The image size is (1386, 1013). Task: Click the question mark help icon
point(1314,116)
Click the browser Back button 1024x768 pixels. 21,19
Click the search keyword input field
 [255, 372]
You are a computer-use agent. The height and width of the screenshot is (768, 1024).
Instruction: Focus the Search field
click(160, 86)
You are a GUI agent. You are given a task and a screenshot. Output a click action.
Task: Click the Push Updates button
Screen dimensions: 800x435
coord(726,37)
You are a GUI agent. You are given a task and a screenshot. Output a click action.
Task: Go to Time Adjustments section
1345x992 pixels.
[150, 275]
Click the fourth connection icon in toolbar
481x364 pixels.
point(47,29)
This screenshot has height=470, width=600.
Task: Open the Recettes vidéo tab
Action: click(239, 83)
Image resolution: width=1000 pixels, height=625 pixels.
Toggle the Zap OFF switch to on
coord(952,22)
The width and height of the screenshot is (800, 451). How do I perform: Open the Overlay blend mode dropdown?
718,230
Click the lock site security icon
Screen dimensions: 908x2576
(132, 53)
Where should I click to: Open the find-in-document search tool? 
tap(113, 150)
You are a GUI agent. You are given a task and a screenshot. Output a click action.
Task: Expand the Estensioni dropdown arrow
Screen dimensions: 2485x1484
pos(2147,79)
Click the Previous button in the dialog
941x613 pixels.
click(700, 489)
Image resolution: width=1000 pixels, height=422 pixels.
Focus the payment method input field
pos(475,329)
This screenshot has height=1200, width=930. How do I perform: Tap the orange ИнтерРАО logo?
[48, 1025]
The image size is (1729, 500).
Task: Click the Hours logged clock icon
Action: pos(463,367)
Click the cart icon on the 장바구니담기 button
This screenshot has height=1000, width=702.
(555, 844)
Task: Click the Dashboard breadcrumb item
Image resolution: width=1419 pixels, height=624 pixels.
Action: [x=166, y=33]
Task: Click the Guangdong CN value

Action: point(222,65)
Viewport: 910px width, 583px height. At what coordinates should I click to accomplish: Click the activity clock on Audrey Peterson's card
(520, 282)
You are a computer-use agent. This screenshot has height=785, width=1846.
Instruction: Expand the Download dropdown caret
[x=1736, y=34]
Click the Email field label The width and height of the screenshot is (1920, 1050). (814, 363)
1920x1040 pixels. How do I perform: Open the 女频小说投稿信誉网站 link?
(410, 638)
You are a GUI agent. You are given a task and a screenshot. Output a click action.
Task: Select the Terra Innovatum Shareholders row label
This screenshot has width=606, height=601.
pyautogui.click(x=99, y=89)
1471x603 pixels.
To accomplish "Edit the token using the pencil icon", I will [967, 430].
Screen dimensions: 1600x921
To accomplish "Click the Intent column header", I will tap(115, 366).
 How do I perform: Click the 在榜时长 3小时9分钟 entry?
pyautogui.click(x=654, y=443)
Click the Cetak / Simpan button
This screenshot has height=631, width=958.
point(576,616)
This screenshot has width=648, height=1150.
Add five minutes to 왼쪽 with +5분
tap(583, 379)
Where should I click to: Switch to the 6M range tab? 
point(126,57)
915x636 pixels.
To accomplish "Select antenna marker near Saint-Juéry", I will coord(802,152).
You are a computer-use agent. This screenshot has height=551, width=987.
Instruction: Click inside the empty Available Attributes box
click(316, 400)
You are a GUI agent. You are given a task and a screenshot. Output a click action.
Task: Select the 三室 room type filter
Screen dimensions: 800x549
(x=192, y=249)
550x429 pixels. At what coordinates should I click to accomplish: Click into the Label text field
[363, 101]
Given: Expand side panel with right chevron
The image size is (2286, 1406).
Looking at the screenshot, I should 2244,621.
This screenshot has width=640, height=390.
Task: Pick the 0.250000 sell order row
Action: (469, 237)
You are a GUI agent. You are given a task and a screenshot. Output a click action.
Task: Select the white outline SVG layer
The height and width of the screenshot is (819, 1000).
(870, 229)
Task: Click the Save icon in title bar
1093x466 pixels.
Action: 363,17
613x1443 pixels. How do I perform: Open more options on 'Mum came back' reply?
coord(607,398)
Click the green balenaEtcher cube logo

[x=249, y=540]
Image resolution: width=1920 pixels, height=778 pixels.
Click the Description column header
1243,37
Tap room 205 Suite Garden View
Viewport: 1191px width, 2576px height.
━━━━━━
◆ Exercise details:
Transcribe all of the data above, keeping each line exactly as it stands.

◆ Task output:
The image size is (1386, 1013). Task: Click the question mark help icon
point(1314,116)
Click the browser Back button 1024x768 pixels. 21,19
Click the search keyword input field
 [255, 372]
You are a computer-use agent. The height and width of the screenshot is (768, 1024).
Instruction: Focus the Search field
click(160, 86)
You are a GUI agent. You are given a task and a screenshot. Output a click action.
Task: Click the Push Updates button
Screen dimensions: 800x435
coord(726,37)
You are a GUI agent. You are given a task and a screenshot. Output a click action.
Task: Go to Time Adjustments section
1345x992 pixels.
[150, 275]
Click the fourth connection icon in toolbar
481x364 pixels.
point(47,29)
This screenshot has height=470, width=600.
Task: Open the Recettes vidéo tab
Action: click(239, 83)
Image resolution: width=1000 pixels, height=625 pixels.
Toggle the Zap OFF switch to on
coord(952,22)
The width and height of the screenshot is (800, 451). How do I perform: Open the Overlay blend mode dropdown?
718,230
Click the lock site security icon
Screen dimensions: 908x2576
(132, 53)
Where should I click to: Open the find-in-document search tool? 
tap(113, 150)
You are a GUI agent. You are given a task and a screenshot. Output a click action.
Task: Expand the Estensioni dropdown arrow
Screen dimensions: 2485x1484
pos(2147,79)
Click the Previous button in the dialog
941x613 pixels.
click(700, 489)
Image resolution: width=1000 pixels, height=422 pixels.
Focus the payment method input field
pos(475,329)
This screenshot has height=1200, width=930. How do I perform: Tap the orange ИнтерРАО logo?
[48, 1025]
The image size is (1729, 500).
Task: Click the Hours logged clock icon
Action: pos(463,367)
Click the cart icon on the 장바구니담기 button
This screenshot has height=1000, width=702.
(555, 844)
Task: Click the Dashboard breadcrumb item
Image resolution: width=1419 pixels, height=624 pixels.
Action: [x=166, y=33]
Task: Click the Guangdong CN value

Action: point(222,65)
Viewport: 910px width, 583px height. At what coordinates should I click to accomplish: Click the activity clock on Audrey Peterson's card
(520, 282)
You are a computer-use agent. This screenshot has height=785, width=1846.
Instruction: Expand the Download dropdown caret
[x=1736, y=34]
Click the Email field label The width and height of the screenshot is (1920, 1050). (814, 363)
1920x1040 pixels. How do I perform: Open the 女频小说投稿信誉网站 link?
(410, 638)
You are a GUI agent. You are given a task and a screenshot. Output a click action.
Task: Select the Terra Innovatum Shareholders row label
This screenshot has width=606, height=601.
pyautogui.click(x=99, y=89)
1471x603 pixels.
To accomplish "Edit the token using the pencil icon", I will [967, 430].
Screen dimensions: 1600x921
To accomplish "Click the Intent column header", I will tap(115, 366).
 How do I perform: Click the 在榜时长 3小时9分钟 entry?
pyautogui.click(x=654, y=443)
Click the Cetak / Simpan button
This screenshot has height=631, width=958.
point(576,616)
This screenshot has width=648, height=1150.
Add five minutes to 왼쪽 with +5분
tap(583, 379)
Where should I click to: Switch to the 6M range tab? 
point(126,57)
915x636 pixels.
To accomplish "Select antenna marker near Saint-Juéry", I will coord(802,152).
You are a computer-use agent. This screenshot has height=551, width=987.
Instruction: Click inside the empty Available Attributes box
click(316, 400)
You are a GUI agent. You are given a task and a screenshot. Output a click action.
Task: Select the 三室 room type filter
Screen dimensions: 800x549
(x=192, y=249)
550x429 pixels. At what coordinates should I click to accomplish: Click into the Label text field
[363, 101]
Given: Expand side panel with right chevron
The image size is (2286, 1406).
Looking at the screenshot, I should 2244,621.
This screenshot has width=640, height=390.
Task: Pick the 0.250000 sell order row
Action: (469, 237)
You are a GUI agent. You are given a task and a screenshot. Output a click action.
Task: Select the white outline SVG layer
The height and width of the screenshot is (819, 1000).
(870, 229)
Task: Click the Save icon in title bar
1093x466 pixels.
Action: 363,17
613x1443 pixels. How do I perform: Open more options on 'Mum came back' reply?
coord(607,398)
Click the green balenaEtcher cube logo

[x=249, y=540]
Image resolution: width=1920 pixels, height=778 pixels.
Click the Description column header
1243,37
Tap room 205 Suite Garden View
Viewport: 1191px width, 2576px height.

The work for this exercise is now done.